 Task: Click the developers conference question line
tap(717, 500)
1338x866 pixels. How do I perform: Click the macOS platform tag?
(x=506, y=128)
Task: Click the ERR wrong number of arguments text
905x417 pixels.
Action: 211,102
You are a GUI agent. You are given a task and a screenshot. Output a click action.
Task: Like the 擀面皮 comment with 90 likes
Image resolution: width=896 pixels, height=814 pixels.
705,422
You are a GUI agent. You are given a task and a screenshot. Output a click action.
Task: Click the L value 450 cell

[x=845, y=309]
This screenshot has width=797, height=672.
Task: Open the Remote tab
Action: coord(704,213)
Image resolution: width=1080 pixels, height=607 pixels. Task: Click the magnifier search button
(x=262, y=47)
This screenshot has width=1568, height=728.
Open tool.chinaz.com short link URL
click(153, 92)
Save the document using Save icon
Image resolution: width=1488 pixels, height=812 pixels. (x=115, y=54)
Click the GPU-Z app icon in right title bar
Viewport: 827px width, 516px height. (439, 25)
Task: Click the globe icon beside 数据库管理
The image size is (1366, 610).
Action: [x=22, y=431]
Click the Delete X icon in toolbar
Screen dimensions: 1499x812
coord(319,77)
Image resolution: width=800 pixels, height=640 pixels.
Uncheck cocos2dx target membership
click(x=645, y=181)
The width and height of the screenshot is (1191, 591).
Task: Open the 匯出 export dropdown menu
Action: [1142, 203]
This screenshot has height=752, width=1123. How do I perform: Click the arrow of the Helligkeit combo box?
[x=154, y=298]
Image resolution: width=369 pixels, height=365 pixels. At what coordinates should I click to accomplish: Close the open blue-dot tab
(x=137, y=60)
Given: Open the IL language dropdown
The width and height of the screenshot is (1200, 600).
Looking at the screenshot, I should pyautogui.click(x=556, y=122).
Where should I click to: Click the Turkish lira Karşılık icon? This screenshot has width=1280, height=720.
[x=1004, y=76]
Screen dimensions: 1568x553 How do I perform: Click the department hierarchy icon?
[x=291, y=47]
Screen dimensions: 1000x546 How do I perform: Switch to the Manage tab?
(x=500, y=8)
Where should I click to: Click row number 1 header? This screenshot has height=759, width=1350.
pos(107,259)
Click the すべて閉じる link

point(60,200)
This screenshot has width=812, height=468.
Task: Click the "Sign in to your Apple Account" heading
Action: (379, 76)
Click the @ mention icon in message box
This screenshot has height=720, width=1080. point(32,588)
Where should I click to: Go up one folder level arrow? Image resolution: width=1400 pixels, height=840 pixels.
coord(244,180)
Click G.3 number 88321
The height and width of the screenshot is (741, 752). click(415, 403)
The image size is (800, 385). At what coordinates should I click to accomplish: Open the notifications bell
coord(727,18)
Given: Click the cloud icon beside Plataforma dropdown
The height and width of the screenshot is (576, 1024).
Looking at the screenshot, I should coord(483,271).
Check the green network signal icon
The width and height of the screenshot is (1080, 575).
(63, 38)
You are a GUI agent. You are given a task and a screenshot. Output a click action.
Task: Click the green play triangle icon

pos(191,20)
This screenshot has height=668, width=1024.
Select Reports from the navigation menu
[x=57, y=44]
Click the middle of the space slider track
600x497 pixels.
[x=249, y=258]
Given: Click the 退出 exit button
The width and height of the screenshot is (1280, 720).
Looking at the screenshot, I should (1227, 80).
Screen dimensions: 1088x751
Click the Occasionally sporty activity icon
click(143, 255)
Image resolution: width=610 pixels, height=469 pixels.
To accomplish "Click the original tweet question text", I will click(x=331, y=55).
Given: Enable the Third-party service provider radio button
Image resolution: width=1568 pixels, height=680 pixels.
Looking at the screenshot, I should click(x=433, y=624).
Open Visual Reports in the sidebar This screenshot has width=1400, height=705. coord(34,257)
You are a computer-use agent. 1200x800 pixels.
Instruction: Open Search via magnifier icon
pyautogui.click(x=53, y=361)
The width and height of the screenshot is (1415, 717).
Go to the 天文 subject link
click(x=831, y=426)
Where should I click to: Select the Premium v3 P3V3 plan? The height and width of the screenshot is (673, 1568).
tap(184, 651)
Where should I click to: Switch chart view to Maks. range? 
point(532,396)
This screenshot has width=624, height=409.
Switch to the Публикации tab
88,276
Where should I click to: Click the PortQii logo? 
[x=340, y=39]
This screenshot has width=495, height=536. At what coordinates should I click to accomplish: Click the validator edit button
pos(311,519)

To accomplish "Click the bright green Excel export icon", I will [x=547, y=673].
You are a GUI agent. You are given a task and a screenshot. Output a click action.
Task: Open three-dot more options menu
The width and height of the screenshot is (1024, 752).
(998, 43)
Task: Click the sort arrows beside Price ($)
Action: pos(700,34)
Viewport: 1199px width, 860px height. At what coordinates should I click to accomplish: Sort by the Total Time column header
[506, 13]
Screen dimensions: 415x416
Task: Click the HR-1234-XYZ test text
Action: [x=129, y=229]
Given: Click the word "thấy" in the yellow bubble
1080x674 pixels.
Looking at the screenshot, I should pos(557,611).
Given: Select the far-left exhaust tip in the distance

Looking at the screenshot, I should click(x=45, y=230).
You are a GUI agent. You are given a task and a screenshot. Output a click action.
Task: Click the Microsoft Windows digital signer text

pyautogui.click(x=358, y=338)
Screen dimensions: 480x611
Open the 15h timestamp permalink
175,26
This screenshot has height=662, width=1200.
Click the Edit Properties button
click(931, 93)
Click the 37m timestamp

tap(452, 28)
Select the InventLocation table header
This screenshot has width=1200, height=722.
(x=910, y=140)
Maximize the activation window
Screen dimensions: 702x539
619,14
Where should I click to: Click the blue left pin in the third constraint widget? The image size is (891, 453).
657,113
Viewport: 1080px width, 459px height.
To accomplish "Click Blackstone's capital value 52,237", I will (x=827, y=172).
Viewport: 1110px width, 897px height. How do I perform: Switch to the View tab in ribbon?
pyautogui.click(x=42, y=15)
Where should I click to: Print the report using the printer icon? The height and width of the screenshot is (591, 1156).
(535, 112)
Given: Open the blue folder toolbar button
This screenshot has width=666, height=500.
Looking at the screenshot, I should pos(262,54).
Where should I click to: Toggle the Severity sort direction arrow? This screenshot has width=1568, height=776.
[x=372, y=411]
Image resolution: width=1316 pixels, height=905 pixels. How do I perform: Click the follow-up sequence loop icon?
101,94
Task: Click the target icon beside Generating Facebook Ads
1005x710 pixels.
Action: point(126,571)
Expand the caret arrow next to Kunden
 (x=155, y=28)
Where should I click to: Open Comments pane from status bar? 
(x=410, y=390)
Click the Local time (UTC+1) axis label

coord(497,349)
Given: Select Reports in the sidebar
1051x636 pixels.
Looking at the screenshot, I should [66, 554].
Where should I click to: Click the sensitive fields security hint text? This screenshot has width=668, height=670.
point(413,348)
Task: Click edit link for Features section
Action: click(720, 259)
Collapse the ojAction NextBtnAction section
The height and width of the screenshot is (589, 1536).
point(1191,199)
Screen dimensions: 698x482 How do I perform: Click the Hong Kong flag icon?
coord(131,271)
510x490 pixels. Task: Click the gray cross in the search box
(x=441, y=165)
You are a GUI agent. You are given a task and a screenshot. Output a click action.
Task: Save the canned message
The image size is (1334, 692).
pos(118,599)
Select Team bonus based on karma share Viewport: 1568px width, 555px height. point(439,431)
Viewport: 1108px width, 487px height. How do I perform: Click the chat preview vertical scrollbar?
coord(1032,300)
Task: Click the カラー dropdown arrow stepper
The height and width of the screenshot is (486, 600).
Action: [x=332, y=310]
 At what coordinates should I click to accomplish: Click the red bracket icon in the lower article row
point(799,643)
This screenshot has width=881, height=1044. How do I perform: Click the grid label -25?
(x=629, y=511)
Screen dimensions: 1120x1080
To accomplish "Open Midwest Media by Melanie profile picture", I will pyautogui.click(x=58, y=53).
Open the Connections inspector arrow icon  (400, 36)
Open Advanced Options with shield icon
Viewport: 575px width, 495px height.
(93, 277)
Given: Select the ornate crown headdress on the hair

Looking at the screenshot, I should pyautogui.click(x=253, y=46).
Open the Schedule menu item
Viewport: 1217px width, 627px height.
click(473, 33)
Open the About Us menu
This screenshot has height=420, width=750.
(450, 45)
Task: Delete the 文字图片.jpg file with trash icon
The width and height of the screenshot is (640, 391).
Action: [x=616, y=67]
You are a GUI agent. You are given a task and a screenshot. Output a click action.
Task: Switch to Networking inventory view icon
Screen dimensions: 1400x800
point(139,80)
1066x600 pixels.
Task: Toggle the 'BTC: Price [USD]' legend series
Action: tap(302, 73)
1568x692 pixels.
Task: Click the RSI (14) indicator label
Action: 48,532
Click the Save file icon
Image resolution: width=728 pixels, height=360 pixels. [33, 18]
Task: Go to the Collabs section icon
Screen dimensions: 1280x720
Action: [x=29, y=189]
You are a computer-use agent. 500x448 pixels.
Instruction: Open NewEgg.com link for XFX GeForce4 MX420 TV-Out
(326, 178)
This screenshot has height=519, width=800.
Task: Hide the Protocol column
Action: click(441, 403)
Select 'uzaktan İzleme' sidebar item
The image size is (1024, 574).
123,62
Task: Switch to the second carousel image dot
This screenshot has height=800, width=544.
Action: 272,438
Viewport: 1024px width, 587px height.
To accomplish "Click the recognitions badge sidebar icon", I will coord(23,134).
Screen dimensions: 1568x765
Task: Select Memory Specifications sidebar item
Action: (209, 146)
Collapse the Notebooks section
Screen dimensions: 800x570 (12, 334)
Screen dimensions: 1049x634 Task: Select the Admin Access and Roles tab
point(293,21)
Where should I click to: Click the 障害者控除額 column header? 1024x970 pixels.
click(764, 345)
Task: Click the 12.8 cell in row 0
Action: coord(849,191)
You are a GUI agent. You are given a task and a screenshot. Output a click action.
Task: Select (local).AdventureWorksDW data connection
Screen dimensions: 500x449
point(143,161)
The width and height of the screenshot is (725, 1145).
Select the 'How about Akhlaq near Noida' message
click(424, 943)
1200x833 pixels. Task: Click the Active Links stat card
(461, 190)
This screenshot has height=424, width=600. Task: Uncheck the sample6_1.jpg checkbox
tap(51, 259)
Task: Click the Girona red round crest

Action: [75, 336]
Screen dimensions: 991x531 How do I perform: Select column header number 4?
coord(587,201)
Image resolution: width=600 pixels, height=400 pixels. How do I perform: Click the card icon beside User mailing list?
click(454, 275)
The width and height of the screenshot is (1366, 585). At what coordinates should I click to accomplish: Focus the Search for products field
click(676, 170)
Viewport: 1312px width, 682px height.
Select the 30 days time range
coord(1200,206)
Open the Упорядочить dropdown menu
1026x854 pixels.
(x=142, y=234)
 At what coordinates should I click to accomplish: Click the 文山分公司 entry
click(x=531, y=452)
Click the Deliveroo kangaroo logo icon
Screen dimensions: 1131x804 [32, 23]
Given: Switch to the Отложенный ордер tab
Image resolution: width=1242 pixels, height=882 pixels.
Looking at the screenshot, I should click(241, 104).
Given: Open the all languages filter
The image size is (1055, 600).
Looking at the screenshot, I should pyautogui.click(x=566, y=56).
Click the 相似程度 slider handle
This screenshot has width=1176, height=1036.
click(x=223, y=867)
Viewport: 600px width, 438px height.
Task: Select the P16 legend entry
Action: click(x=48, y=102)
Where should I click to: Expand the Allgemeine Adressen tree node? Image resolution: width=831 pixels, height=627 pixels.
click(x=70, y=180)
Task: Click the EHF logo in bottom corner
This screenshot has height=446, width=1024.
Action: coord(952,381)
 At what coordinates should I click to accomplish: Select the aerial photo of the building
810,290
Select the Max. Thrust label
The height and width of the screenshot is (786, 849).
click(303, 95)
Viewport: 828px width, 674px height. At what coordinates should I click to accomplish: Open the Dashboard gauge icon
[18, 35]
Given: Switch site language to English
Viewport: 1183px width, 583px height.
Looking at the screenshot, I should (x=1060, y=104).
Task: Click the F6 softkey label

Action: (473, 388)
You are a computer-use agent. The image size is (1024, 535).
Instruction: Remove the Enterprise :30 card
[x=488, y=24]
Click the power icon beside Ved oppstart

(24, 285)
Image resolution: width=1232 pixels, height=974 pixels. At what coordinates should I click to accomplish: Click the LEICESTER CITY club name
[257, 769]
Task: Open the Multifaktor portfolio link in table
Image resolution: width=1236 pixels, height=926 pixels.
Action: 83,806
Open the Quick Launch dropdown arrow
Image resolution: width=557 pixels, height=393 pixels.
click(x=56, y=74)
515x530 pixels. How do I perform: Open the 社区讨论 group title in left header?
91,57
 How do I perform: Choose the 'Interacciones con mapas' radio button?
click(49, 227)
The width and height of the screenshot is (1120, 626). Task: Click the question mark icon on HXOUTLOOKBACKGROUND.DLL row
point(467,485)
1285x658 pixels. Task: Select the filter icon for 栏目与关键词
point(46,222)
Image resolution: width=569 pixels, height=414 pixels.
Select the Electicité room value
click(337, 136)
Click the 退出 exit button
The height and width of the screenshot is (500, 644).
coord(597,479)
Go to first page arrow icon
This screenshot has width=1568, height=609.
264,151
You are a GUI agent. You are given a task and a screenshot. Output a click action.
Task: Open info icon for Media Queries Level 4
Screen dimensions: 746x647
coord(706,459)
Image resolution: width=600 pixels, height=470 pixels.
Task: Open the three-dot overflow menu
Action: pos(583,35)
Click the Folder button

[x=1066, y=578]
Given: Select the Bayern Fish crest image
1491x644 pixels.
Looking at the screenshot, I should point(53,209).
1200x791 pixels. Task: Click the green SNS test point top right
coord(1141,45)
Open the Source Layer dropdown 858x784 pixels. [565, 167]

Problem to solve:
Among the records above, a stretch begins at the line containing "Go to first page arrow icon" and ends at the line containing "Task: Open info". Restate that stretch word for word, and nothing else.

Solved exercise:
Go to first page arrow icon
This screenshot has width=1568, height=609.
264,151
You are a GUI agent. You are given a task and a screenshot. Output a click action.
Task: Open info icon for Media Queries Level 4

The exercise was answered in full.